:: Artikel ::
((
# Festplatte will nicht an jeden PC ...



## NeoXtrem (27. Januar 2004)

Hallo Tutorials-Community!


Ich habe zwei Probleme mit einer Festplatte:
1. Die Platte (MAXTOR) ist 40 GB groß, wird aber nur (nach formatieren) als 8 GB Platte erkannt. Wie kann ich das Problem beheben?`

2. Die Platte läuft an einem Win2k Rechner, an einem Win 98 Rechner aber an einem XP Rechner wird sie nichteinmal im Bios erkannt.
Liegt dies (oder vieleicht sogar beides) an dem Dateisystem? Wie kann ich das ändern? 

Ich hoffe Ihr könnt damit etwas anfangen. Schaue mehrmals täglich hiervorbei.
ciao
Neo_Xtrem_


----------



## Erpel (27. Januar 2004)

Wenn das Bios sie nicht erkennt hat es nichts mit dem Dateisystem zu tun.
Gibt es auf der Rückseite vielleicht einen Jumper um die Größe zu beschränken? Gibt es manchmal für ältere BIOSe


----------



## kasper (27. Januar 2004)

...und auch auf Master- oder Slave-jumperung achten.


----------



## NeoXtrem (28. Januar 2004)

hmm also auf die Jumperung (Master/Slave) habe ich geachted .. wie wird ja sogar als 40 Gig platte erkannt ..
Mal sehen ob ich das Problem lösen kann...

Weiterhin bleibt dann leider noch das Problem das die Platte von dem einen Bios nicht geschluckt wird ...


----------



## MasterJM (28. Januar 2004)

> _Original geschrieben von NeoXtrem _
> *Hallo Tutorials-Community!
> 
> 
> ...


1:
Also wenn sie nicht beim booten / Bios erkannt wird
in voller grösse - ist wohl ein Bios Update fällt.
Tip: Supportbereich des Motherboard Herstellers 
und/oder HP des Festplatten Herstellers
Wird sie erkannt, hat aber nach dem booten nur die 8GB
-> fdisk / oder Verwaltung/Computerverwaltung (2k/xp) Systemsteuerung,
dann ist die Partition wohl nicht richtig oder nicht komplett angelegt.
2:Wenn alle 3 Systeme sie lesen/schreiben sollen,
kommt eigentlich nur FAT32 in Frage aus Dateisystem.
))
:: Anweisung a ::
Schreiben Sie die Datenzeilen vom Anfang bis zur Zeile mit „Eucalyptus Baby Gunny Red NI (758, 2306)“, beide eingeschlossen, neu und ersetzen Sie darin „Eucalyptus“ durch „Eukalyptus“. Alles Übrige bleibt unverändert.

(Aus einer Sammlung extrahierte Daten)
((
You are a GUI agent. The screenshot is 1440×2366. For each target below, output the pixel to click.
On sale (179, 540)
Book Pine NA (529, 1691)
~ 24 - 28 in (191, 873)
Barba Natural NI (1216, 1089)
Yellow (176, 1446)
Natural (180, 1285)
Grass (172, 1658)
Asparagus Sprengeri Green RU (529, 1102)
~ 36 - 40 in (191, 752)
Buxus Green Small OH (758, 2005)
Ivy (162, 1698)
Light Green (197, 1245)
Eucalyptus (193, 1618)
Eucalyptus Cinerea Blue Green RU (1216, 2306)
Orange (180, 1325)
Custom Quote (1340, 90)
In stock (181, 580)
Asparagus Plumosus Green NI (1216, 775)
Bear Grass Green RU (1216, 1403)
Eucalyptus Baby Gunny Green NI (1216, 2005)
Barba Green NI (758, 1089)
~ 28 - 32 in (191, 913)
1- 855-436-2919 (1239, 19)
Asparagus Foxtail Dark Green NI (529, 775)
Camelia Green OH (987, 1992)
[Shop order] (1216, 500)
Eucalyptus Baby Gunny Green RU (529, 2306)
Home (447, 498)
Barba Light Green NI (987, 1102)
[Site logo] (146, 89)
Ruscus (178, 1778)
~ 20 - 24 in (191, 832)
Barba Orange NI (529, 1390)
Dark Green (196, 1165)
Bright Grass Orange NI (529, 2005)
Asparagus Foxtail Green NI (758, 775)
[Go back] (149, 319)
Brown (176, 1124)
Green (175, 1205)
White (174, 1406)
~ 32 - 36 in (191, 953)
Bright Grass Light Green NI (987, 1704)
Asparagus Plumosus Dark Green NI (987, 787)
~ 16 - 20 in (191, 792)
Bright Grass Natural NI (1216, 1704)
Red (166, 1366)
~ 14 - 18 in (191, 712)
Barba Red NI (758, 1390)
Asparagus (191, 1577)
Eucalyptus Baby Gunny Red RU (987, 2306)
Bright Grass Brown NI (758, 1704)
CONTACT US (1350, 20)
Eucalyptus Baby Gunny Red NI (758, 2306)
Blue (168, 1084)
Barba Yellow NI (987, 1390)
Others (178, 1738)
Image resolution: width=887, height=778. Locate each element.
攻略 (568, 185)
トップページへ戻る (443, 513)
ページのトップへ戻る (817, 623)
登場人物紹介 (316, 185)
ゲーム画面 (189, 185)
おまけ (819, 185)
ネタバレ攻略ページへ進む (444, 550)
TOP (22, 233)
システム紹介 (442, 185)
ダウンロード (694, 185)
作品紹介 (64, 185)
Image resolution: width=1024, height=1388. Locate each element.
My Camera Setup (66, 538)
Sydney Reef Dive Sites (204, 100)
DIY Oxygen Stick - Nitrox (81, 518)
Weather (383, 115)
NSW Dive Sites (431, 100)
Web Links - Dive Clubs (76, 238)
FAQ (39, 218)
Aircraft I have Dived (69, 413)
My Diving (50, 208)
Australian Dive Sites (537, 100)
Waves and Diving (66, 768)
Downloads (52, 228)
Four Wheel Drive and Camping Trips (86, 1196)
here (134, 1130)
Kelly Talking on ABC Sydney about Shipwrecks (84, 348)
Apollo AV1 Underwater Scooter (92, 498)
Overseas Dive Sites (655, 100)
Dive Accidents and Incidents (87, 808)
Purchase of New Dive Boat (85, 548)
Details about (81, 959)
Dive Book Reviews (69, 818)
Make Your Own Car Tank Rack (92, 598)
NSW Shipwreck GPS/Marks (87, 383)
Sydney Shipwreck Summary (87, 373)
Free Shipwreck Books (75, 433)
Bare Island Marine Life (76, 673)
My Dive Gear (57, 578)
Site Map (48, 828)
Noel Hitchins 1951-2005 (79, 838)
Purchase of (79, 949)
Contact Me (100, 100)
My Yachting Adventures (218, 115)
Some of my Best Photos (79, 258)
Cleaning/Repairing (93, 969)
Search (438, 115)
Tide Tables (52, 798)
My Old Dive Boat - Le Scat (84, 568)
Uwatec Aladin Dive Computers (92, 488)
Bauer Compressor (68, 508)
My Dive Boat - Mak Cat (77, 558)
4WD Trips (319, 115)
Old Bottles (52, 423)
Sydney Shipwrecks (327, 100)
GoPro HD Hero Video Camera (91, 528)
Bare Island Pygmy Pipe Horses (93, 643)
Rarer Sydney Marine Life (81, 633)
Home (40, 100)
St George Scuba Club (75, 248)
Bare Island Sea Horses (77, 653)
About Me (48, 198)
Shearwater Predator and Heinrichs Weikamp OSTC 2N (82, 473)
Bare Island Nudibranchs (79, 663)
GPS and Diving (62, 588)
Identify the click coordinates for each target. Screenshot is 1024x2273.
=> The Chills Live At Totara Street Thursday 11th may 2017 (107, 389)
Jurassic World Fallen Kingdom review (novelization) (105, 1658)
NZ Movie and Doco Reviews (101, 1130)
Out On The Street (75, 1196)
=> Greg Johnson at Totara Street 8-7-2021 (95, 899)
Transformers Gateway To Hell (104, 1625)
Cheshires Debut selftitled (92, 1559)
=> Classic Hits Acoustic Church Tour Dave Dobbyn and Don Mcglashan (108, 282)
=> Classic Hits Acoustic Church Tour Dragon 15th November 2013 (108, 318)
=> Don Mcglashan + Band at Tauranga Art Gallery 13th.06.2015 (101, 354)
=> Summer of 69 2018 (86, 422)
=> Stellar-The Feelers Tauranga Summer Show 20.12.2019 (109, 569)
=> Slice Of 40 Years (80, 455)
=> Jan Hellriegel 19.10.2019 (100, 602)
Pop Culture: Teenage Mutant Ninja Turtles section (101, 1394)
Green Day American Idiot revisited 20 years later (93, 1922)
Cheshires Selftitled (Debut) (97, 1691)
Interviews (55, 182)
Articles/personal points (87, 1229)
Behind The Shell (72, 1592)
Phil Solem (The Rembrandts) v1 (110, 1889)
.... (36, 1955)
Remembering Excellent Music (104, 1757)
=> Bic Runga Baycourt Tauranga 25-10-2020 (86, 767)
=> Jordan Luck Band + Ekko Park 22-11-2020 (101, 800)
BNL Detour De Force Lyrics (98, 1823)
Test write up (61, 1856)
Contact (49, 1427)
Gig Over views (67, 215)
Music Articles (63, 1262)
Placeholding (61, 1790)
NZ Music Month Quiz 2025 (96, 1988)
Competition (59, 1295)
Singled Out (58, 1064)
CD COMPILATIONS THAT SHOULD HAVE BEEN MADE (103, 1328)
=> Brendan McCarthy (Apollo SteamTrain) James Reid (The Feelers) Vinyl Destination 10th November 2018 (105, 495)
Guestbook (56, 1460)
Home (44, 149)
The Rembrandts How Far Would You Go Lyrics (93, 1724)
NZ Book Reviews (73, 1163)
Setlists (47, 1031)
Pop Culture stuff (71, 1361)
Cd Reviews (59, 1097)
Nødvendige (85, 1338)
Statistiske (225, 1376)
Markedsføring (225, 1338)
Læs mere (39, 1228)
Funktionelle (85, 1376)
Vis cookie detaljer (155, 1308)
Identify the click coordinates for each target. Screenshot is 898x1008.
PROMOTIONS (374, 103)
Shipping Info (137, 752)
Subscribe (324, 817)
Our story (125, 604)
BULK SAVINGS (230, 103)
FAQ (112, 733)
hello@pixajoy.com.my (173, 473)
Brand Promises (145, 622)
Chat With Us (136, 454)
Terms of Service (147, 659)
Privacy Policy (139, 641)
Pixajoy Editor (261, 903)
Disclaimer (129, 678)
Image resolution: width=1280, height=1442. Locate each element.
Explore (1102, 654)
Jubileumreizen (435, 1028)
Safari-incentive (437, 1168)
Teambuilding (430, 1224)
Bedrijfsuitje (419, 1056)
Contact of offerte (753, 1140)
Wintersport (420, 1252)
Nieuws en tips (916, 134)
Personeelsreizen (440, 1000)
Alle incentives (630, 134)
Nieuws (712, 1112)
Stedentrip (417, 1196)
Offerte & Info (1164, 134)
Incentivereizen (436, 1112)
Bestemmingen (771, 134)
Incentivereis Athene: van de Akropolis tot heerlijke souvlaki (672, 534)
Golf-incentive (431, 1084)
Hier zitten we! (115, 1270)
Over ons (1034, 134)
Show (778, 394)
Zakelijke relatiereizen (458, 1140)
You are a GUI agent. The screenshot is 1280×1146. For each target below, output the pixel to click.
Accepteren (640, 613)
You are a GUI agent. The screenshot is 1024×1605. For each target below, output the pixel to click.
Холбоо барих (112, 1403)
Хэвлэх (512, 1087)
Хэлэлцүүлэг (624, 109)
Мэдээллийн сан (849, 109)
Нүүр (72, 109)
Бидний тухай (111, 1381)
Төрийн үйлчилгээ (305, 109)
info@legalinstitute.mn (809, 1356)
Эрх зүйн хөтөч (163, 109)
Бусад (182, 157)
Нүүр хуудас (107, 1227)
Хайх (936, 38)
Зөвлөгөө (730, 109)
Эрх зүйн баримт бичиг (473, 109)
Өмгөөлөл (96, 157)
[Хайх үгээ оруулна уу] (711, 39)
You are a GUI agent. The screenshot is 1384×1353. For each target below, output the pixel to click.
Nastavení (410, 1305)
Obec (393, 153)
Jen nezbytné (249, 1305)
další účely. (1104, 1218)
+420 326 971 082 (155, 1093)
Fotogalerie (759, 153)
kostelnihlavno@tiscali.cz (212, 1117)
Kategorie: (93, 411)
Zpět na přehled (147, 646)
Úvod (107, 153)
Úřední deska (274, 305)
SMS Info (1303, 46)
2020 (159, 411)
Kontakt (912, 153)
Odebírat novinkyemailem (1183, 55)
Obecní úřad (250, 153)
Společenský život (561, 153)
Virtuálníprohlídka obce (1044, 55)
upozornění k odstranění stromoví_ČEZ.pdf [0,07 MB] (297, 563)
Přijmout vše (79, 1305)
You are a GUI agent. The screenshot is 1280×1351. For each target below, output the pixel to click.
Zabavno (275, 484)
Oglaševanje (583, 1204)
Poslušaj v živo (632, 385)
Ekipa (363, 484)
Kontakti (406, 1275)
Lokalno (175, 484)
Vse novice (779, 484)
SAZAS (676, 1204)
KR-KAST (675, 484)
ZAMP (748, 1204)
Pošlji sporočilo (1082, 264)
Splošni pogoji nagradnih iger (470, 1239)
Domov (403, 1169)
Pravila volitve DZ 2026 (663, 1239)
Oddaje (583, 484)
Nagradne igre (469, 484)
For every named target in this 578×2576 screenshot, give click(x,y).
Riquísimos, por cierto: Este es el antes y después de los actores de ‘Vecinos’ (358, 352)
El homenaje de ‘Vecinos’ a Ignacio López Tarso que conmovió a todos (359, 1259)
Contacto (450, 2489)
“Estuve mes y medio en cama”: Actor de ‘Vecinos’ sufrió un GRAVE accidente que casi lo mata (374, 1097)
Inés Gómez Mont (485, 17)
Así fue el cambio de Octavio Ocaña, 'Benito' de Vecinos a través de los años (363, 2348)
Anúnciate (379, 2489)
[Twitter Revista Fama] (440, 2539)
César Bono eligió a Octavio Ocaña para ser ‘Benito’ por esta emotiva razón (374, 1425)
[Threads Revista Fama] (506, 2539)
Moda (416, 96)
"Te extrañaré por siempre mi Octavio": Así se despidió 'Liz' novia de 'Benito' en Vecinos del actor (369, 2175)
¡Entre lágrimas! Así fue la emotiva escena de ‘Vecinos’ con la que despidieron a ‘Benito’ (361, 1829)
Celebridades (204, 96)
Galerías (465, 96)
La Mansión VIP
))
:: Anweisung b ::
Bitte führen Sie den Forenthread über die nicht erkannte Festplatte über seinen letzten Satz hinaus fort.

:: Ergebnis a ::
You are a GUI agent. The screenshot is 1440×2366. For each target below, output the pixel to click.
On sale (179, 540)
Book Pine NA (529, 1691)
~ 24 - 28 in (191, 873)
Barba Natural NI (1216, 1089)
Yellow (176, 1446)
Natural (180, 1285)
Grass (172, 1658)
Asparagus Sprengeri Green RU (529, 1102)
~ 36 - 40 in (191, 752)
Buxus Green Small OH (758, 2005)
Ivy (162, 1698)
Light Green (197, 1245)
Eukalyptus (193, 1618)
Eukalyptus Cinerea Blue Green RU (1216, 2306)
Orange (180, 1325)
Custom Quote (1340, 90)
In stock (181, 580)
Asparagus Plumosus Green NI (1216, 775)
Bear Grass Green RU (1216, 1403)
Eukalyptus Baby Gunny Green NI (1216, 2005)
Barba Green NI (758, 1089)
~ 28 - 32 in (191, 913)
1- 855-436-2919 (1239, 19)
Asparagus Foxtail Dark Green NI (529, 775)
Camelia Green OH (987, 1992)
[Shop order] (1216, 500)
Eukalyptus Baby Gunny Green RU (529, 2306)
Home (447, 498)
Barba Light Green NI (987, 1102)
[Site logo] (146, 89)
Ruscus (178, 1778)
~ 20 - 24 in (191, 832)
Barba Orange NI (529, 1390)
Dark Green (196, 1165)
Bright Grass Orange NI (529, 2005)
Asparagus Foxtail Green NI (758, 775)
[Go back] (149, 319)
Brown (176, 1124)
Green (175, 1205)
White (174, 1406)
~ 32 - 36 in (191, 953)
Bright Grass Light Green NI (987, 1704)
Asparagus Plumosus Dark Green NI (987, 787)
~ 16 - 20 in (191, 792)
Bright Grass Natural NI (1216, 1704)
Red (166, 1366)
~ 14 - 18 in (191, 712)
Barba Red NI (758, 1390)
Asparagus (191, 1577)
Eukalyptus Baby Gunny Red RU (987, 2306)
Bright Grass Brown NI (758, 1704)
CONTACT US (1350, 20)
Eukalyptus Baby Gunny Red NI (758, 2306)

:: Ergebnis b ::
Das Bios hat aber NICHTS mit dem OS zu tun,
sprich das ist eigentlich nicht möglich was du da unter 2) schreibst.
Beim booten (BIOS) gibts nur erkennen / nicht erkennen - egal welches OS.
(grade wenn 98/2k sie nach dem booten ohne Zusatzprogramme z.B. erkennen).


----------



## NeoXtrem (28. Januar 2004)

*Re: Re: Festplatte will nicht an jeden PC ...*

Sie wird kurioser Weise ja auf zwei Rechnern im Bios ohne probleme sogar mit dem Autoscan erkannt. Auf einem System (dummerweise genau das wo die Platte eigentlich eingebaut werden soll) erkennt das Bios sie nicht.
Beim Autoscann bleibt er quasi an der Stalle an der er die Platte (Primary Master) erkennen sollte, hängen und macht nichts mehr.
Da BIOS ja, wie ich nun weiß, BS unabhänig ist, spielt es kaum eine Rolle Das es ein XP Rechner ist.

Das "8-GB" Problem habe ich lösen können und sie läuft nun auf 2 x 20 GIG Partitionen. Habe sie nun in NTFS formatiert da sie nur auf einem XP Rechner laufen soll, also benötige ich die Kompatibilität von FAT 32 nicht.

Diese Bios geschichte ist mir allerdings leider gänzlich unerklärlich... 

ciao
Neo _Xtrem_


----------



## fluessig (29. Januar 2004)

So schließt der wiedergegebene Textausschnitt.